The following spring, 1966, I was assigned to Greenville, South Carolina, in the Western Carolina League. I earned $600 a month there, $100 more than the year before. The conditions were a bit primitive, cramped, and there were dirty dressing rooms, bus road trips every other day. My wildness was still with me, and the word was out that I frightened some batters and catchers alike with my velocity. I wound up with 272 strikeouts, 127 walks, and seventeen wins — all league highs. I had a great year, losing just two games, the least in the league.

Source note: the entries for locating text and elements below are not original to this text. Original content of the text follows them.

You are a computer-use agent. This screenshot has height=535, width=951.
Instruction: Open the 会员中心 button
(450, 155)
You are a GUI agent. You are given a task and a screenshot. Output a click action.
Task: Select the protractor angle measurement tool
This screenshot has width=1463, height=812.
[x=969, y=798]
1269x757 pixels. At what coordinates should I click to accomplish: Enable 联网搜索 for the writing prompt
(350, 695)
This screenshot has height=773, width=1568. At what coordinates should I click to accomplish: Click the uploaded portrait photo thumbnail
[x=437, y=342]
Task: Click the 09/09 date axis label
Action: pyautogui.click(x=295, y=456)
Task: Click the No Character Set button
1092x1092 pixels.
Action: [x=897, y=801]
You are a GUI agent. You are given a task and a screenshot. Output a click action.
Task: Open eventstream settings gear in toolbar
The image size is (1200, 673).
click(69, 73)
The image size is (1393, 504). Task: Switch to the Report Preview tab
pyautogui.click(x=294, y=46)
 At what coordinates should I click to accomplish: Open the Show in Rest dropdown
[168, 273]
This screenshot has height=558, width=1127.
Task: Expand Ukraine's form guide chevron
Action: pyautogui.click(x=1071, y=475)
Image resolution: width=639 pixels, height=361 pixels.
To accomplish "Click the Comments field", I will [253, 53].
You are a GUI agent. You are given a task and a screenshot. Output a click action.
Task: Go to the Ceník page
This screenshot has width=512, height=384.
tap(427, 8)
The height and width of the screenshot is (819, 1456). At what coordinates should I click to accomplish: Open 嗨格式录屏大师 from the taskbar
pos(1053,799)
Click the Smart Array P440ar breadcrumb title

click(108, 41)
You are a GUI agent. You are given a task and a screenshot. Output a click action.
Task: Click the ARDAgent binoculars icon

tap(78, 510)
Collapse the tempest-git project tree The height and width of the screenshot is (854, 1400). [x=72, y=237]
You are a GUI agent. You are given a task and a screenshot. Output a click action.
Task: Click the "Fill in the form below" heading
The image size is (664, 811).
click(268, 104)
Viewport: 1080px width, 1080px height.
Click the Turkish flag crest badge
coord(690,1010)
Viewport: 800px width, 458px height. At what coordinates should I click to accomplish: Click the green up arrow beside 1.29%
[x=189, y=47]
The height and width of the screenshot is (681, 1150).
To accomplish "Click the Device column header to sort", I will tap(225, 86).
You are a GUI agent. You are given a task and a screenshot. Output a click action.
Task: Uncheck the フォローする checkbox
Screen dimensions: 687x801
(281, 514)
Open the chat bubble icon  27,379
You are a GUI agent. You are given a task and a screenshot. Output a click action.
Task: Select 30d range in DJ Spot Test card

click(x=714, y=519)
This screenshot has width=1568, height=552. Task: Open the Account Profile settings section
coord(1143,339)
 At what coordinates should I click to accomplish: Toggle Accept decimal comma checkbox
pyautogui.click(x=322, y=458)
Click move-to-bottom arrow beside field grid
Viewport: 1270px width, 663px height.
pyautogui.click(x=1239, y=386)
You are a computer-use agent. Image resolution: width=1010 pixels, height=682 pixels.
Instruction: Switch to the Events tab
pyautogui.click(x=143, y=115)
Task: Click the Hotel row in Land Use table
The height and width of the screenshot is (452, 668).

When the season ended, I was promoted to Williamsport, Pennsylvania, in the double-A Eastern League. It was only ten days, but a lot happened. I struck out thirty-five batters in nineteen innings. On September 1, 1966, I had the greatest game of my career up to that point in time — striking out nineteen batters in nine innings against Pawtucket. I wound up with twenty-one strikeouts in ten innings but lost the game 2–1.
I was very excited about what I had accomplished in the minors, but I was even more excited by the thought of pitching in the majors, throwing against major league hitters. I’d been told that I would join the Mets after September 1 — the date major league teams called up prospects from the minors for the final month of the season — and I was looking forward to trying out my fastball against top hitters.
In my last start for Williamsport, I was scheduled to pitch just four innings and then get on a plane and fly to LaGuardia Airport to join the New York Mets. I had a no-hitter going through four.
When I returned to the dugout, my manager, Bill Virdon, said, “You’ve got to be going to report to the Mets, but you’ve given up no hits. Do you want to continue pitching in this game and go for the no-hitter?”
“Mr. Virdon,” I told him, “if it’s all right with you, I’d just as soon move on to New York City.”
I was excited to be in New York City but also a bit awed by the whole thing. I had come all the way from A ball to the major leagues in one season and had attracted a lot of fanfare. Players would say, “Wait till you see this kid Ryan pitch. Wait till you see his arm.” And I felt I had to go out there and show everybody how hard I could throw. It was the mentality of the gunfighter, the fastest gun in the West.
I guess it was easy for Wes Westrum, the manager of the Mets, to pick all of that up. He told me, “Nolan, you’re up here just for us to take a look at you. Your major league future does not depend on how you do. Just do the best you can.”
His words helped me relax a little, but only a little. Shea Stadium was a noisy place with jets always roaring overhead from LaGuardia Airport. That was unsettling. The Mets drew about 25,000 a game — five times more people than lived in my hometown of Alvin. When the games began, I would sit out in the bullpen with the extra catchers and relief pitchers. Sometimes my mind would drift back to thoughts of home.
My first major league appearance was on September 11, 1966, against the Braves. I had a big case of stage fright walking out of the bullpen and stepping on the mound knowing I would be pitching to players like Hank Aaron, Eddie Mathews, and Joe Torre.
But I got through it, giving up a home run to Joe Torre — but also getting my first major league strikeout. The batter was Pat Jarvis, a rookie pitcher for Atlanta.
That first time on a major league mound was a big learning experience for me. Hank Aaron said I had one of the best fastballs he had ever seen. But one of the best fastballs I’d ever thrown was hit for a home run by Joe Torre. I learned the hard way that it would not be possible to get by in the major leagues with just a fastball, no matter how hard it was thrown.
From Growing Up Baseball by Harvey Frommer & Frederic J. Frommer.